For mWriterThreadId and mReaderActive this is not possible, as the waiting thread needs to insert itself when it was released.
So the rule is, that you may never access those two members except to check whether you are holding a read lock or are the current writer - specifically it may not be used to checker whether or not there are any readers / writers - for that you have to use the (somewhat redundant but necessary for this reason) mReaderActiveThreads and mWriterActive.
I'm currently running some test code (which has been going on deadlock- and crash-free for 30 minutes or so) - when I'm sure that it's stable and I've cleaned up the code somewhat I'll put it on some pastebin and add a link in a comment here (just in case someone else ever needs this).
Well, I did some thinking. Starting from the simple "two semaphores and a critical section" one adds a writer lock count and a owning writer TID to the structure.
Unlock still set most of the new status in the critsec. Readers still normally increase the lock count - recursive locking simply adds a non-existing reader to the counter.
During writers lock() I compare the owning TID, and if the writer already own it the write lock counter is increased.
Setting the new writer TID can't be done by the unlock() - it doesn't know which one will be wakened, but if writers reset it back to zero in their unlock() it's not a problem - the current thread id won't ever be zero and setting it is an atomic operation.
All sounds simple enough - one nasty problem left: A recursive reader-reader lock while a writer is waiting will deadlock. And I don't know how to solve that short of doing a reader-biased lock... somehow I need to know whether or not I already own a reader lock.
Using TLS doesn't sound too great after I realized that the number if available slots might be rather limited...
As far as I understand, you need to provide your writer exclusive access to the data, while readers can operate simultaneously (if this is not what you want, please clarify your question).
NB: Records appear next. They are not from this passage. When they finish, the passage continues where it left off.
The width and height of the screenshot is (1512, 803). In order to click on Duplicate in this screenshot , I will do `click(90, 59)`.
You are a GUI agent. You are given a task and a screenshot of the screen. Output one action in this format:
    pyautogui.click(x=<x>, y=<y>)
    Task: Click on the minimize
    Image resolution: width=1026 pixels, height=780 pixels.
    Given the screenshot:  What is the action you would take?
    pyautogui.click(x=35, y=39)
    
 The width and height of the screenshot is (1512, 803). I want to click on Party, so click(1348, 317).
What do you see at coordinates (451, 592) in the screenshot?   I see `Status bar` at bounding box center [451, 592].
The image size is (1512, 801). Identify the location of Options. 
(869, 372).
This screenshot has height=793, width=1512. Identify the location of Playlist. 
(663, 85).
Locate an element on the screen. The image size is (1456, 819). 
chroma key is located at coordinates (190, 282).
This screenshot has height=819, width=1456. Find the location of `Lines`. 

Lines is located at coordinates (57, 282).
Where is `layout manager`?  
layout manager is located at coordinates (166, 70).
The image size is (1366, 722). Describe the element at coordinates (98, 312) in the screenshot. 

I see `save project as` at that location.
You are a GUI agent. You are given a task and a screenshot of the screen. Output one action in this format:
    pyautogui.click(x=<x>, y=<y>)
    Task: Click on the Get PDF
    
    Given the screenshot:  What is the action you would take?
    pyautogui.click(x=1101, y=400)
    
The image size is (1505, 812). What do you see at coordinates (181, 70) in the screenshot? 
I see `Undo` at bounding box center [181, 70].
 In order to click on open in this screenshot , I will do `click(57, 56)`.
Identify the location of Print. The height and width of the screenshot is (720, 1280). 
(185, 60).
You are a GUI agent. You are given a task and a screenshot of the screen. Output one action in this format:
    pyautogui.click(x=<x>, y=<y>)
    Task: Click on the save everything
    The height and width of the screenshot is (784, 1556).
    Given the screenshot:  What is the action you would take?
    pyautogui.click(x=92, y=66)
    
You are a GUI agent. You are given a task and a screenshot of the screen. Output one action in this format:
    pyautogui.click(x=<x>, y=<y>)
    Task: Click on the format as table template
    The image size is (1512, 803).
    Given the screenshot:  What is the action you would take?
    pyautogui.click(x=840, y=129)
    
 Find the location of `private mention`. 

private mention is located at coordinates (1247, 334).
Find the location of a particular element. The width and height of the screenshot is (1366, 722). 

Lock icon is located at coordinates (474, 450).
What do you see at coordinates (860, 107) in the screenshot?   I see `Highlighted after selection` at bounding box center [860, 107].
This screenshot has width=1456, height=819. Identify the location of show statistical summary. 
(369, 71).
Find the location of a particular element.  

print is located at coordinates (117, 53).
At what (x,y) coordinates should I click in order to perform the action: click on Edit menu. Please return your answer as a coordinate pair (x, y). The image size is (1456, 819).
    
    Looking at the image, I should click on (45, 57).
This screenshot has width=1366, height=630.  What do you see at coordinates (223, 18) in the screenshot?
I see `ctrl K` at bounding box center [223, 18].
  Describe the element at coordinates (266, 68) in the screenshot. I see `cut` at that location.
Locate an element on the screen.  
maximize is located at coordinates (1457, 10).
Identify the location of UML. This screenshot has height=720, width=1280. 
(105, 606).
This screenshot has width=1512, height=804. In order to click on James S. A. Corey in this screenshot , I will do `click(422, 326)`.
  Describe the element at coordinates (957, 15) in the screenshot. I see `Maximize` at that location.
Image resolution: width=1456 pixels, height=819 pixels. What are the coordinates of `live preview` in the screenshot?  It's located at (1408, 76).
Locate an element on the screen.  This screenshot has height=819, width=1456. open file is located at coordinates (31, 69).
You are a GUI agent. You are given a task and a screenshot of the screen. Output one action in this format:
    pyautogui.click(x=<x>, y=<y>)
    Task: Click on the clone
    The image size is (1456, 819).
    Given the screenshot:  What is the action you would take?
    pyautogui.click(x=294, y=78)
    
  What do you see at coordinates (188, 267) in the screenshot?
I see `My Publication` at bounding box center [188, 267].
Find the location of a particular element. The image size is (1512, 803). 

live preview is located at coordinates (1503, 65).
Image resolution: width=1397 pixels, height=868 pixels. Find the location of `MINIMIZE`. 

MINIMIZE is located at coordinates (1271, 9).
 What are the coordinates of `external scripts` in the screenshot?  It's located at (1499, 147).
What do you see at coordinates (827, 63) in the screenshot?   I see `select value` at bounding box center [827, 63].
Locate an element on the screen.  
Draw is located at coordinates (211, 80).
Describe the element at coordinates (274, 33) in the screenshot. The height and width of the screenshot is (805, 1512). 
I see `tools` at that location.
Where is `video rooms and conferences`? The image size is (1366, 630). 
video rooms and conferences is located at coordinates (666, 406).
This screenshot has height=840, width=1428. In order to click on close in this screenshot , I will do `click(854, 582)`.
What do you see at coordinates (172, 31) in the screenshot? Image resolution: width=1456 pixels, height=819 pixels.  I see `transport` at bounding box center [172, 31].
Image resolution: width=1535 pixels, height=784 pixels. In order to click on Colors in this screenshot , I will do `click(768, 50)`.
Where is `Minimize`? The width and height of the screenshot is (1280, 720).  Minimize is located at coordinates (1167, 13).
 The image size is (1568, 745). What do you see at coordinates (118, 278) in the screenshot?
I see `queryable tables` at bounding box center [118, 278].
I think you need to implement a sort of "inverse semaphore", i.e. a semaphore that will block a thread when positive, and signal all waiting threads when zero. If you do this, you can use two such semaphores for your program. The operation of your threads could then be the following:
Reader:
(1) wait on sem A
(2) increase sem B
(3) read operation
(4) decrease sem B
Writer:
(1) increase sem A
(2) wait on sem B
(3) write operation
(4) decrease sem A
In this way the writer will perform the write operation as soon as all pending readers have finished reading. As soon as your writer finishes, readers can resume their operation without blocking each other.
I am not familiar with Windows mutex/semaphore facilities but I can think of a way to implement such semaphores using the POSIX threads API (combining a mutex, a counter and a conditional variable).